* _Records shown_
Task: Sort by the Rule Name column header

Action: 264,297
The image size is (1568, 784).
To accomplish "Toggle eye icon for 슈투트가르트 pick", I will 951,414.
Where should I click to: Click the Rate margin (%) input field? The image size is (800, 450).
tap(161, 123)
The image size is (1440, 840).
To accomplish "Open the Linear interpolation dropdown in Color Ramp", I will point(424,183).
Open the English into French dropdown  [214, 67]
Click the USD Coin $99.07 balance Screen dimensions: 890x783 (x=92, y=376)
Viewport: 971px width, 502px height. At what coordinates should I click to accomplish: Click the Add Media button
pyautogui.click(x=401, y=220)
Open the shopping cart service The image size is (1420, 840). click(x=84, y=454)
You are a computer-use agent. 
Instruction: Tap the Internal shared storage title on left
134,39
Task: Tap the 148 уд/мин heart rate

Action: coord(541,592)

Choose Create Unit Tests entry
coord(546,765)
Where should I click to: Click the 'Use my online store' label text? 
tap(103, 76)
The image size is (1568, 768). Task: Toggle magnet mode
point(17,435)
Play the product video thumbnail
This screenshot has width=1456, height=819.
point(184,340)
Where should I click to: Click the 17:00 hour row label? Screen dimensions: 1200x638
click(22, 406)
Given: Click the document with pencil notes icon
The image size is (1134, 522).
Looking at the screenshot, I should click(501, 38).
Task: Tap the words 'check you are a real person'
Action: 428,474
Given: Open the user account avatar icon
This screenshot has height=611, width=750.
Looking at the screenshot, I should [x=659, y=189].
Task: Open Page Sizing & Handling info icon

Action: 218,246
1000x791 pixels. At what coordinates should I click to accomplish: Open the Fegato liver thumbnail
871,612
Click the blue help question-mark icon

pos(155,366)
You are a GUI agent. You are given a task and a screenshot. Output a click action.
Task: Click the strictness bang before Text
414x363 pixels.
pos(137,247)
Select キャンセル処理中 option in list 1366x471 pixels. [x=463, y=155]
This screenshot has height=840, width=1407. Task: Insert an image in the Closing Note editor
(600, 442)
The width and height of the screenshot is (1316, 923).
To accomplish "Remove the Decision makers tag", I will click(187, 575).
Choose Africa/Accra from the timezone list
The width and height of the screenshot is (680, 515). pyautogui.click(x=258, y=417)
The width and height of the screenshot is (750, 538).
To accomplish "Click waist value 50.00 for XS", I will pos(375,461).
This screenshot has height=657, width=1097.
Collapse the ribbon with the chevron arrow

* _What is required_
The line containing "The width and height of the screenshot is (750, 538)." and every line after it, through the end of the records above: output exactly those, and nothing else.

* _Response box_
The width and height of the screenshot is (750, 538).
To accomplish "Click waist value 50.00 for XS", I will pos(375,461).
This screenshot has height=657, width=1097.
Collapse the ribbon with the chevron arrow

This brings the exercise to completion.